### Work request
What is needed is a word-for-word restatement of all the entries.

[Stored items]
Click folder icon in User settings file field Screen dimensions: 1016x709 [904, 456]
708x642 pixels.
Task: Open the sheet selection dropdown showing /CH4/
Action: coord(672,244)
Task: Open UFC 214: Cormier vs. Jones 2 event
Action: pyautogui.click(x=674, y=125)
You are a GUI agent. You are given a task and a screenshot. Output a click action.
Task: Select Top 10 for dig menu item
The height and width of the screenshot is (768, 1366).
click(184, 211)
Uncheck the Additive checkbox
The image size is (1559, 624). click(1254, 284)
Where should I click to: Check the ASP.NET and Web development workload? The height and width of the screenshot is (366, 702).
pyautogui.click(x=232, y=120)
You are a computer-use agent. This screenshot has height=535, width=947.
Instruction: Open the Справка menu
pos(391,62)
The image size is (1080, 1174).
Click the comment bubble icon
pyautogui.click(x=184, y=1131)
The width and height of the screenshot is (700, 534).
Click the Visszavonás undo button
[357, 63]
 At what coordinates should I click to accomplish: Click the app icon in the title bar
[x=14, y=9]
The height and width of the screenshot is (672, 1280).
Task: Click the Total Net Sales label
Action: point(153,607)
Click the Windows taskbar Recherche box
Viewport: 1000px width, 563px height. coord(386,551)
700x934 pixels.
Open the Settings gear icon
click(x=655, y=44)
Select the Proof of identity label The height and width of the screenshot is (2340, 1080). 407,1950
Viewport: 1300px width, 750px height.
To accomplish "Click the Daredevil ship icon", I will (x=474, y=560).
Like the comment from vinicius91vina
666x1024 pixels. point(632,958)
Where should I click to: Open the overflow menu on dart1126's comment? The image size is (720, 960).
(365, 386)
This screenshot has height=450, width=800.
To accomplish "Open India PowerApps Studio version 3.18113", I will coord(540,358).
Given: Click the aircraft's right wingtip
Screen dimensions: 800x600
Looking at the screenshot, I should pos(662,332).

### Answer to this problem
Click folder icon in User settings file field Screen dimensions: 1016x709 [904, 456]
708x642 pixels.
Task: Open the sheet selection dropdown showing /CH4/
Action: coord(672,244)
Task: Open UFC 214: Cormier vs. Jones 2 event
Action: pyautogui.click(x=674, y=125)
You are a GUI agent. You are given a task and a screenshot. Output a click action.
Task: Select Top 10 for dig menu item
The height and width of the screenshot is (768, 1366).
click(184, 211)
Uncheck the Additive checkbox
The image size is (1559, 624). click(1254, 284)
Where should I click to: Check the ASP.NET and Web development workload? The height and width of the screenshot is (366, 702).
pyautogui.click(x=232, y=120)
You are a computer-use agent. This screenshot has height=535, width=947.
Instruction: Open the Справка menu
pos(391,62)
The image size is (1080, 1174).
Click the comment bubble icon
pyautogui.click(x=184, y=1131)
The width and height of the screenshot is (700, 534).
Click the Visszavonás undo button
[357, 63]
 At what coordinates should I click to accomplish: Click the app icon in the title bar
[x=14, y=9]
The height and width of the screenshot is (672, 1280).
Task: Click the Total Net Sales label
Action: point(153,607)
Click the Windows taskbar Recherche box
Viewport: 1000px width, 563px height. coord(386,551)
700x934 pixels.
Open the Settings gear icon
click(x=655, y=44)
Select the Proof of identity label The height and width of the screenshot is (2340, 1080). 407,1950
Viewport: 1300px width, 750px height.
To accomplish "Click the Daredevil ship icon", I will (x=474, y=560).
Like the comment from vinicius91vina
666x1024 pixels. point(632,958)
Where should I click to: Open the overflow menu on dart1126's comment? The image size is (720, 960).
(365, 386)
This screenshot has height=450, width=800.
To accomplish "Open India PowerApps Studio version 3.18113", I will coord(540,358).
Given: Click the aircraft's right wingtip
Screen dimensions: 800x600
Looking at the screenshot, I should pos(662,332).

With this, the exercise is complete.